Первое, что она сделала, – это создала для себя творческую атмосферу: приструнила родителей, с утра пиливших Катю за итоговые тройки.
– Какая вам разница? – набросилась она на отца и мать. – Никто в этот аттестат в жизни не заглянет! В Средней Азии, между прочим, необразованные девушки ценятся выше всего. Кому нужна шибко умная жена? Мужики этого терпеть не могут.
– Но ведь ты у нас, Лидочка, умная? – присмирев, возразила мама. – А муж тебя на руках носит.
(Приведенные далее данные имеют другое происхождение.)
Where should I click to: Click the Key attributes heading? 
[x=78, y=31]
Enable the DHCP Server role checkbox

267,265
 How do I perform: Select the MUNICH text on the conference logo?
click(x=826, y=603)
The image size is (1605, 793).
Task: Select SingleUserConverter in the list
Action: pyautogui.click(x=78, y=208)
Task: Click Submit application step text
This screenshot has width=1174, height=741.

– А потому и носит, что веду себя по уму: притворяюсь, что глупее его.
На эту житейскую мудрость мать не нашлась что возразить, зато Катя радостно подумала: «А мне и притворяться не надо будет. Я и так… Значит, нас с Димочкой ждет счастливая семейная жизнь! Вот хорошо-то…»
– Садись, позвоночник! – скомандовала Лидия, выставив стул на освещенный центр комнаты. – Будем колдовать. Вот отрастила патлы, кикимора, – не расчешешь!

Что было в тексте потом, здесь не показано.